Saved entries
'''

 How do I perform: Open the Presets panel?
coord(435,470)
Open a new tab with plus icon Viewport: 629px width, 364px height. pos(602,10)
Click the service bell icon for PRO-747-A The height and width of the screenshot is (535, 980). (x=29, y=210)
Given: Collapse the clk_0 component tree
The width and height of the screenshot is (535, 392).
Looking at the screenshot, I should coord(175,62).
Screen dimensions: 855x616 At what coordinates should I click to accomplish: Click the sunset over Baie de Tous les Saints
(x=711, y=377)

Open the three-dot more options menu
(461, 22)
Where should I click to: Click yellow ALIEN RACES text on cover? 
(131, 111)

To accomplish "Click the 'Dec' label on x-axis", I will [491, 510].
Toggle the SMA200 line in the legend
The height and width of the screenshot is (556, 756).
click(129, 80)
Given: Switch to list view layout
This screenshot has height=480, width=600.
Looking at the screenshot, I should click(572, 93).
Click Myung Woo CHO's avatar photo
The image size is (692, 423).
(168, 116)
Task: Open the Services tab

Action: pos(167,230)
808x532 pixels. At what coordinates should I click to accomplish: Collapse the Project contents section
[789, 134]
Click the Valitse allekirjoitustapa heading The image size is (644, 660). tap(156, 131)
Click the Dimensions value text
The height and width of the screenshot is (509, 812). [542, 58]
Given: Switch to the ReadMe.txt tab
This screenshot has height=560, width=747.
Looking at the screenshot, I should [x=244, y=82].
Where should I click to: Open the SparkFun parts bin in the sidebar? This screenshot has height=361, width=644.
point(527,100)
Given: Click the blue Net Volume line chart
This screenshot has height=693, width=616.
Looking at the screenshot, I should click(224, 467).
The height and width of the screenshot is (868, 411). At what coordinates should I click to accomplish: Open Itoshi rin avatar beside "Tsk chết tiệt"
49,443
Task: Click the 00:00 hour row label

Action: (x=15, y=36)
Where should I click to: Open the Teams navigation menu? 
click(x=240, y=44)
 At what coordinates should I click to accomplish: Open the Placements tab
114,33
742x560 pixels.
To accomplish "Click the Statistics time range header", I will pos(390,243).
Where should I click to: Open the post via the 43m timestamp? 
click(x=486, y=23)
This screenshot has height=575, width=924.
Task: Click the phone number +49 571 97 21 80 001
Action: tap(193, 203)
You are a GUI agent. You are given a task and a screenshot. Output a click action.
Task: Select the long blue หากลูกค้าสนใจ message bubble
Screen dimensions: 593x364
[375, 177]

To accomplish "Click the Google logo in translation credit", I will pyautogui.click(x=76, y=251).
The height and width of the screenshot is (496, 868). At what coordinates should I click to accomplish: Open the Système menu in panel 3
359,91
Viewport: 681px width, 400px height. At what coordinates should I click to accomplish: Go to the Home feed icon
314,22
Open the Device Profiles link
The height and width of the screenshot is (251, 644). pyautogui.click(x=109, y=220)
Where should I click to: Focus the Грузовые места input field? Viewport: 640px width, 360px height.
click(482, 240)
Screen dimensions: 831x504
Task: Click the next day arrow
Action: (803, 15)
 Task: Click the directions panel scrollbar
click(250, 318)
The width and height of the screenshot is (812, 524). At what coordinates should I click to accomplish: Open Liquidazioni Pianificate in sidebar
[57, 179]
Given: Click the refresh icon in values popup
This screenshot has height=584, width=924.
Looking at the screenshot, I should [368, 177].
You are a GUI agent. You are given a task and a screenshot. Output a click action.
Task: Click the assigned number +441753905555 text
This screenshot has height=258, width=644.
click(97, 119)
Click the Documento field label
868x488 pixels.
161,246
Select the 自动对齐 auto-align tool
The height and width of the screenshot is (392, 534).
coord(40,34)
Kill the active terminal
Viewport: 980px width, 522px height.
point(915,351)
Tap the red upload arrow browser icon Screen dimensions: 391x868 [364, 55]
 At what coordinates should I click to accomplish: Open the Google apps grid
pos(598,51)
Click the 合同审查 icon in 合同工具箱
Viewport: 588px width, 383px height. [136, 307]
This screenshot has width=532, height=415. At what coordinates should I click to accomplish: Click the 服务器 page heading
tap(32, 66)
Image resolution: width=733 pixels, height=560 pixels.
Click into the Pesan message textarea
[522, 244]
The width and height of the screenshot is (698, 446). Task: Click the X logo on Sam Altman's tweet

'''

■ **WHAT YOU HAVE TO DO**
Filter the data down to the lines that contain the string "logo", and copy them.

■ **ANSWER TO THIS EXERCISE**
To accomplish "Click the Google logo in translation credit", I will pyautogui.click(x=76, y=251).
The width and height of the screenshot is (698, 446). Task: Click the X logo on Sam Altman's tweet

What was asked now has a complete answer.